All around there is this scramble to preserve one's brain power, challenge memory, keep the grey matter active and in shape.

When the downslide began, I tried crosswords and Scrabble, Soduku, word puzzles and jumbled words, but the gradual melting down of memory seemed to continue despite all of it. So instead of raging and struggling to keep the brain waves sharp, I decided to go with the flow.

Suddenly, it doesn't matter that I cannot recall what I cooked for lunch yesterday. I just allow my hands to get busy in the kitchen without the benefit of my brain - and with a few muttered incantations (read expletives), some sprinkling of powders and pastes, and a good deal of rattling of dishes, a neither red nor green curry finds its way to the dining table. Everyone groans but it doesn't sound familiar to me - could I have heard the same sound yesterday - and the day before? Surely I would remember if it was worth remembering! As for the freezer that bursts at the seams with all those special dishes that have been saved for the "right" occasion or the return of the prodigal, let them languish - imagine the thrill when one of them finally experiences the warmth of the thaw!

What about the other advantages of a failing memory? It is so easy to slip into an absent minded haven where one can greet a friend or an enemy with equal warmth, leaving behind amazed glances but such a good feeling in the heart! Only last week, I am told, my neighbour snarled at me as my dog left its carbon footprints, or something like that, on the lamp post outside his gate, and today both the dog and I give a happy wag and the glare he was getting ready to throw our way turns into startled confusion and he looks away in alarm. Happiness stems from such unexpected moments!

A never ending source of entertainment, the television set, has acquired a totally new dimension now. Movies are seen and re-seen, enjoyed each time with as much delight as the first time around. And those friends and members of the family who love to go through their entire repertoire of jokes and reminiscences each time we meet, isn't it great to have an audience that can laugh as heartily as it did a week ago?

Frustrating moments

True, there are the frustrating moments - when you go back and forth a dozen times from the kitchen to the fridge, trying to recreate your actions and trigger the thought in hopes of recalling exactly what you're in search of. Or when you know that just a couple of days ago you washed and ironed the blouse that goes with the outfit you are half-dressed in, but try as you do, it has disappeared in a "clothes slide" or mysteriously taken on a forgotten hue so that, even though you have rifled through the contents of the closet a dozen times, it evades your eye and escapes into the dense black hole of cupboard space!

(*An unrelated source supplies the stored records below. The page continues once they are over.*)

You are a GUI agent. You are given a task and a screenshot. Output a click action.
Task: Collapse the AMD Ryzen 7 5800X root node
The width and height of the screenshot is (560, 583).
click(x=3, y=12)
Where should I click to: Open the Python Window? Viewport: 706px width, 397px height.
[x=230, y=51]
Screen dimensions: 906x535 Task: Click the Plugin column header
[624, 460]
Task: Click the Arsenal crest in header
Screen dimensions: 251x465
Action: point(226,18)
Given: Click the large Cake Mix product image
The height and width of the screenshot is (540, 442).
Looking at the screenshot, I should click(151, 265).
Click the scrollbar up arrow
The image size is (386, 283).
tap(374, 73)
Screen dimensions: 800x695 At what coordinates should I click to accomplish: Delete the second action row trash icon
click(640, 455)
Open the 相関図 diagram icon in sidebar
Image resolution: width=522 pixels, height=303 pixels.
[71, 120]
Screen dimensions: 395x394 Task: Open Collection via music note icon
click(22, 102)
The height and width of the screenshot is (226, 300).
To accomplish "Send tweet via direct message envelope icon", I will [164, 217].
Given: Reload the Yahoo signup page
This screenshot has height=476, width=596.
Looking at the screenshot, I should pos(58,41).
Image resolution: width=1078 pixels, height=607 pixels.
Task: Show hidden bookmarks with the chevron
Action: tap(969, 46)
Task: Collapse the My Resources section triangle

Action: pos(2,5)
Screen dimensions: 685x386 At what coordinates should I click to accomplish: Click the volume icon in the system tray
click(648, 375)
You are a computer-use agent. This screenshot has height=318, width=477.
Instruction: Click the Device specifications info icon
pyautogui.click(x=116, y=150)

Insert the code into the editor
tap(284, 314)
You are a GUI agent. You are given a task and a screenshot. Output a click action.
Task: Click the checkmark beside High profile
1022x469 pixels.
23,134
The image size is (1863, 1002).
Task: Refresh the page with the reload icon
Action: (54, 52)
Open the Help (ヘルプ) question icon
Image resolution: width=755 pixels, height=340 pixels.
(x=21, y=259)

Eventually, when this happens often enough to become a part of the expected, you can make such moments work for you. Dare to be different - and if you keep on this side of the bizarre, you're safe - an interesting dresser, but not too weird!

What I enjoy most about a failing memory is the unfailing good feeling that it brings me. Where only a few years ago I'd sniffle with a deep sense of loss during romantic movies where flowers and flourishes and tender moments abound, now those distant moments in my own life are so long buried that there are no good ole days to think back to, no recapturing of that special moment, no nostalgia for what once was. Both highs and heartaches are over. There is only the here and now, and so tuned in am I to the humdrum lack of excitement that it spells happiness.

Cheryl Rao is a journalist based in India.